Before there was a Bill Gates or a Steve Jobs, most companies relied on typed records, carbon copies and hand-written notes to store data and valuable information. If the boss needed to check an employee’s work history, he would simply ask his secretary to pull the file folder from the wall of four drawer, steel filing cabinets. The system worked pretty well before we had computers and the digital world replaced the paper world.
Today, almost every document has been copied, scanned or otherwise reduced to a digital record. IT managers are charged with the responsibility of designing systems to create, store and access that data. They, along with the executives and managers who run the company, must be able to account for that data whenever it is needed. Electronic data may be stored on the hard drives within an organization or it could be out there in the cloud.
What is Information Governance?
Ask 50 different IT managers for their definition of information governance, and you’re likely to get 50 different answers. A good definition for it is one that includes a system that assigns responsibility and accountability to all aspects of gathering, storing, organizing and distributing data in a useful way that can add value to an organization. Stated another way, it is the control and management of a company’s digital data. Data may be stored both internally and externally. Data should be secure, but easy to retrieve, able to be shared and presented in a logical form.
What is eDiscovery?
Rapidly expanding use of electronic information and digital data in recent years led to a number of amendments to the U.S. Federal Rules of Civil Procedure in 2006. Standards were set to help assure that electronically stored information (ESI) would be available when properly requested as part of the legal litigation process. Discovery is a long-standing part of our legal system that allows both plaintiffs and defendants to fact-find and use the information that is discovered to support their legal position.
Taking traditional data gathering methods, and modifying them to gather information from its digital or electronic form, is the essence of eDiscovery. Attorneys and others who make eDiscovery requests can seek information from a number of sources. Email, social networks, audio and video, internally generated data and numerous other sources are all fair game to be pursued in the quest for valuable and relevant information.
What Happens when Information Governance meets eDiscovery?
The convergence of information governance and eDiscovery can either be a civil meeting of two concerned parties or it can become a more adversarial relationship. Attorneys are usually involved for both the party seeking eDiscovery and the organization that has control of the information being requested.
Problems can arise when information is hard and expensive to retrieve. Problems can arise when information is deemed to be too sensitive or of no relevance by the entity that is being asked to provide the information.

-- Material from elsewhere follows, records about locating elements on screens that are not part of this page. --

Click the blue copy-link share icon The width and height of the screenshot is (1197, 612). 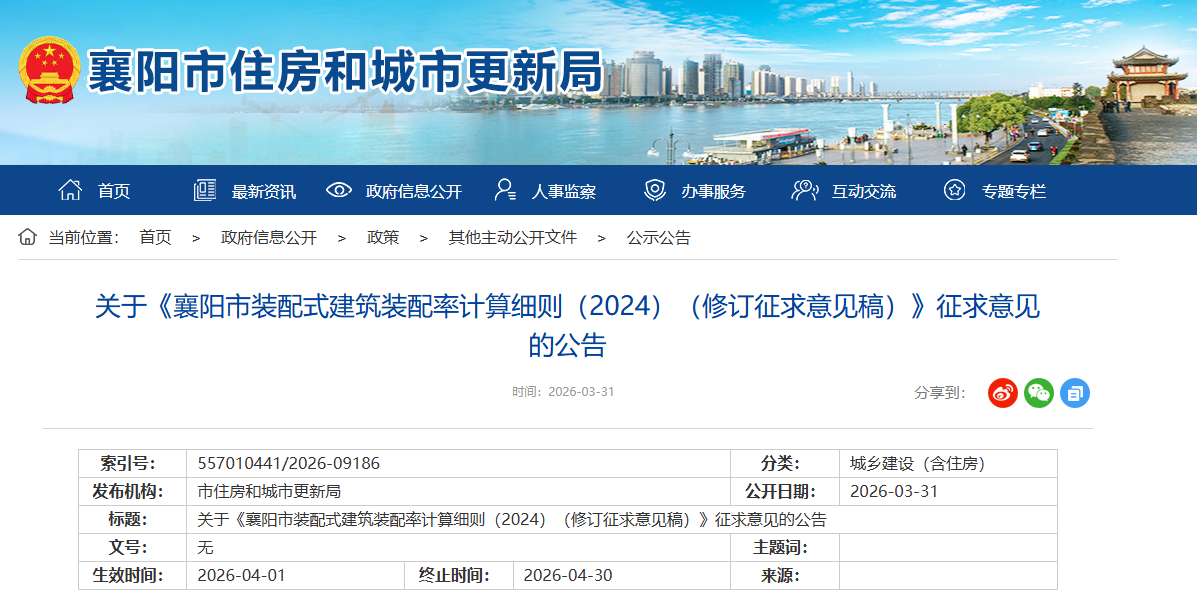tap(1074, 393)
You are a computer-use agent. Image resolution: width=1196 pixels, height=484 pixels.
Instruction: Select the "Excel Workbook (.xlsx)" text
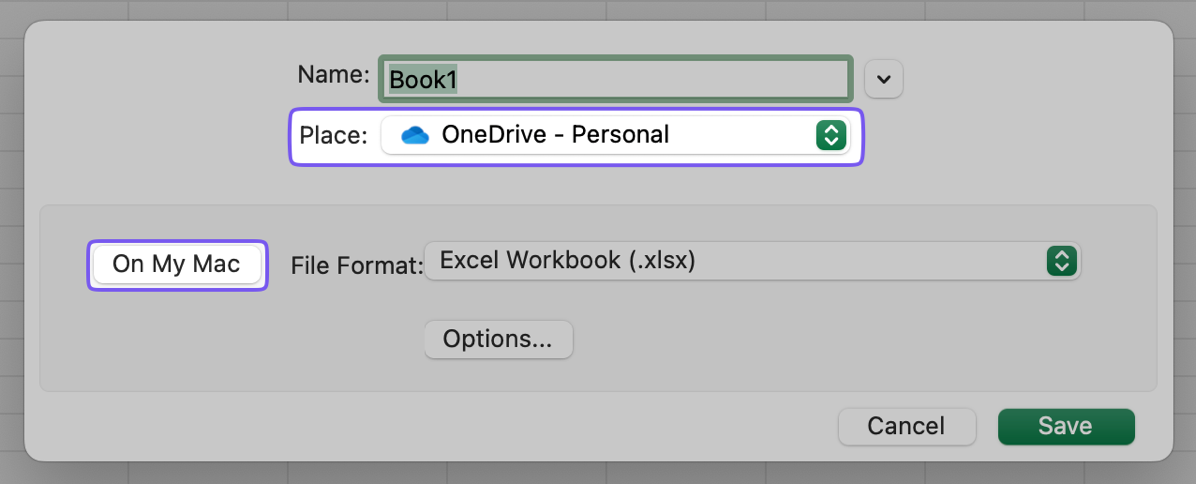pyautogui.click(x=567, y=262)
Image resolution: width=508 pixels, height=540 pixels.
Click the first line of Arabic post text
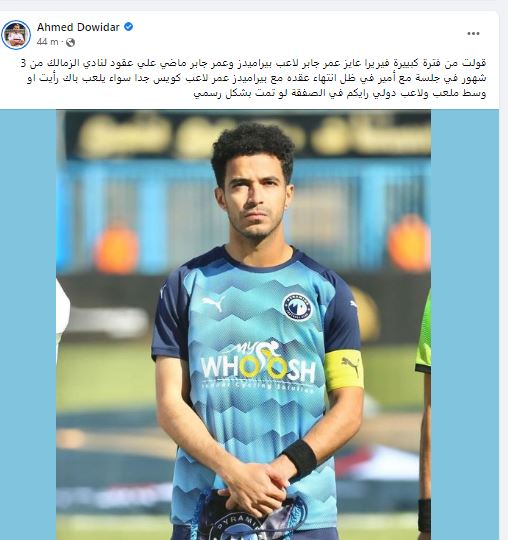pyautogui.click(x=253, y=63)
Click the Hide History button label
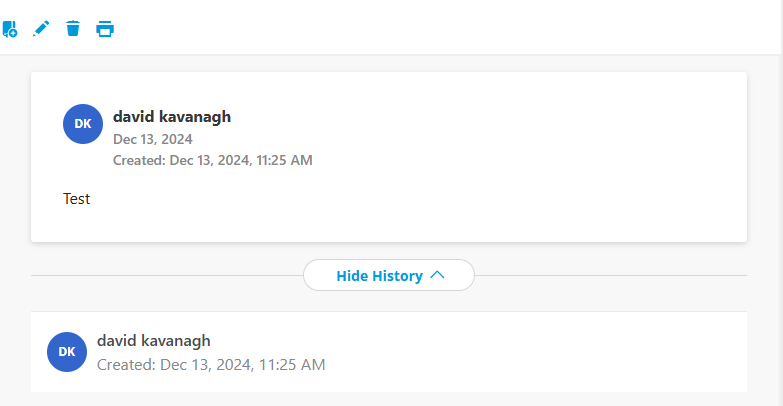 [x=379, y=275]
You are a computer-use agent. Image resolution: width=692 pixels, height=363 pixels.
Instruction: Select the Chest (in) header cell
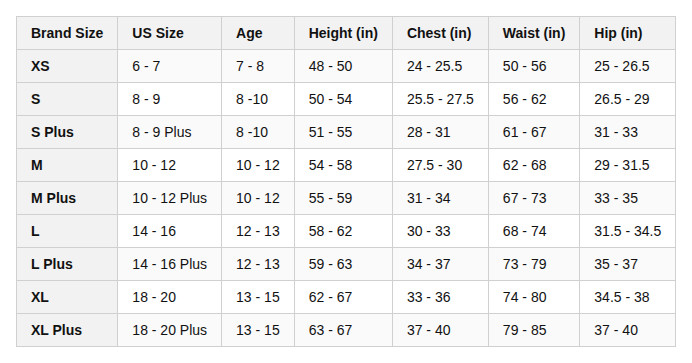point(440,33)
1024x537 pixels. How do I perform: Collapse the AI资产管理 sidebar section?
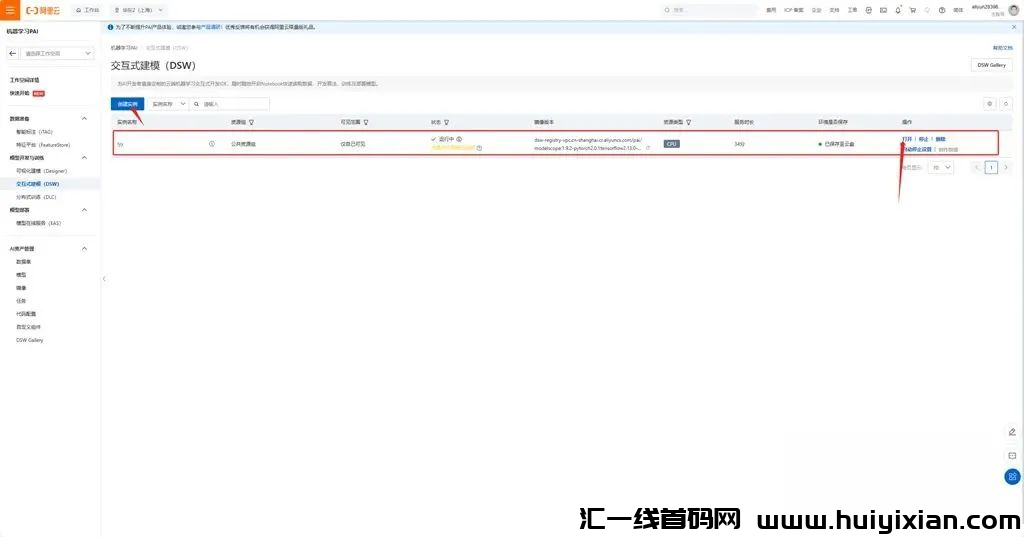(84, 248)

There are questions about how much information should be made available and who will bear the cost of providing the information.
Information Governance and eDiscovery are still in their infancy. New issues are still being discussed and debated. While many rules and standards have been agreed upon, there is not much case law to make any real definitive conclusions. As more and more companies start to rely on electronic data, the urgency of both information seekers and information providers to work together will increase.